He had a nice smile, this captain. His beard was clipped away from his lips, a scar ran across his forehead and another between two right-hand fingers, his camouflage shirt was dark with sweat. “We need you and the others to keep coming through the infidels with your bellies full of grenades, Rosa – that's your job.”

He gave her his playboy smile again and she decided maybe she didn't like him. His hands were too big, his nose was wrong: you couldn't trust him. “If I can speak to Mohammed about how to get outside, come at them from behind, cut them in two –”

“A woman's writing strategy now?”

You could find your way in here, with a sack of grenades?”

I can't act pregnant.”

No, she certainly did not like this squalid little man, his sharp beard and pointed chin. That was the trouble with militia – the killers ruled, the sordid ran behind. “You'd do just fine, being pregnant,” she sneered, “if you half tried.”

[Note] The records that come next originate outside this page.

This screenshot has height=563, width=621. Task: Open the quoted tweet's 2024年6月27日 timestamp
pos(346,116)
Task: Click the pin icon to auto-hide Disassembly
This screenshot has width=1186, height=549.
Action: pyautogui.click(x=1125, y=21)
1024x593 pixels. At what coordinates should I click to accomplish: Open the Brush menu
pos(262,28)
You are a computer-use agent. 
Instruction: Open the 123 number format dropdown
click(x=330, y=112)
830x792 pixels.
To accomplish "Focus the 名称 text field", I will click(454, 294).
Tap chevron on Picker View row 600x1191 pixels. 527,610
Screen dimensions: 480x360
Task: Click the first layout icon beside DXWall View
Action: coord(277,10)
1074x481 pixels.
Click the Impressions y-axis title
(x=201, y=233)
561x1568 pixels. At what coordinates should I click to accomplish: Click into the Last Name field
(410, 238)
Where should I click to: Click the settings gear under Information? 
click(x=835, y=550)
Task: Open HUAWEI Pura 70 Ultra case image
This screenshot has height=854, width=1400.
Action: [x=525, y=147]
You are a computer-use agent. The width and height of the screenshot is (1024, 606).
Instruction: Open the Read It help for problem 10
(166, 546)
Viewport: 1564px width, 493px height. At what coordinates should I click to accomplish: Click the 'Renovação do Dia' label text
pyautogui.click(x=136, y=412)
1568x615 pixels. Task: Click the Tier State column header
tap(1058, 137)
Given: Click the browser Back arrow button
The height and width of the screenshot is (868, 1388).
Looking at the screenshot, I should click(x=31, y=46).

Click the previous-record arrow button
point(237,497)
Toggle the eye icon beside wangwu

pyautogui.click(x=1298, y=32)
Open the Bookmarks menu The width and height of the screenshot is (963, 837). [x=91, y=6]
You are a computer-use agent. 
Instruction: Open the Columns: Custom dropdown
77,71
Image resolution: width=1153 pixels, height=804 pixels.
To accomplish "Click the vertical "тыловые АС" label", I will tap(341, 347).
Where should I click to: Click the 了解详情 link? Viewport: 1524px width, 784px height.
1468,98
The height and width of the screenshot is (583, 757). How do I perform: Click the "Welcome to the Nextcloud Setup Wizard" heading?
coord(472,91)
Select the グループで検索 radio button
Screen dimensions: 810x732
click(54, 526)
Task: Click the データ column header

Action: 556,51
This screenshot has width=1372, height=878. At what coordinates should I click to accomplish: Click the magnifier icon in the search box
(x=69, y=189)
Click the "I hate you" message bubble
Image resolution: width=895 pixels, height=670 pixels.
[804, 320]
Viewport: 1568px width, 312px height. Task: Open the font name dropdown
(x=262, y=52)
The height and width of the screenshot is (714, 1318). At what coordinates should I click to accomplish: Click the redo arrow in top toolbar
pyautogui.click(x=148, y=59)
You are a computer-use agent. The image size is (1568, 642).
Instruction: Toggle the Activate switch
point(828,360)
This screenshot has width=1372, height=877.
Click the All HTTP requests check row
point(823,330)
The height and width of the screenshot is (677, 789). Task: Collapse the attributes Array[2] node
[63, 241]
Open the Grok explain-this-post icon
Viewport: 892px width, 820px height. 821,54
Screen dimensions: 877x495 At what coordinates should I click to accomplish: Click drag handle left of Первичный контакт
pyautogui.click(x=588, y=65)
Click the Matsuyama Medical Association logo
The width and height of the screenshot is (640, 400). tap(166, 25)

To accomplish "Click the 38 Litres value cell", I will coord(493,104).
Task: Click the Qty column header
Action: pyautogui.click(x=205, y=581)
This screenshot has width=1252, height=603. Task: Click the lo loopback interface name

THE TRAIN TILTED into a curve, naked poplars running along a ditch, pigeons casting away from bare furrows under a wet wind, distant rain slanting against a sky of cotton wool. Geese and sheep huddled in a flooded field, God hanging dead over endless cemeteries, trains of rain-shiny new cars on the sidings, camouflaged hunters afoot in mean, close-cropped fields. There were hedgerows, copses, orchards, yellow and blue snub-nosed Dutch trains, nuclear power plants, empty warehouses with broken windows and rusty galvanized roofs, brown stolid rivers, a yellow derrick with the name “Verhagen” in a grove of soggy, chilled birch. Why, he wondered, do the top leaves always cling the longest?

That was the best of Islamic teaching, it clung to fundamental decencies, to an ancient branch of life: take care of the poor, the disinherited, alleviate corruption, simplify and purify our souls...

But the Koran left nothing unanswered, even that which had no answer. The prophet Mohammed received inspirations to questions posed by himself or others; these inspirations, the suras, became a rigid structure of belief learned by repetition, whose challenge was punished by death on earth, eternity in Hell.

The Crusaders went to the Holy Land to deliver it from this heresy, to slaughter the infidels. Those who came back brought the techniques of cathedral architecture, which led to the Gothic enlightenment and the principles of advanced castle construction, which led to a more advanced rate of slaughter. They also brought rattus rattus, the black rat, which in turn brought the Black Plague: God's way, Neill had always thought, of punishing the Europeans for the sin of Christianity.

A rusty railroad engine huddled in brush on an abandoned siding. How many lives had it carried back and forth across Europe? What did they come to, each of them?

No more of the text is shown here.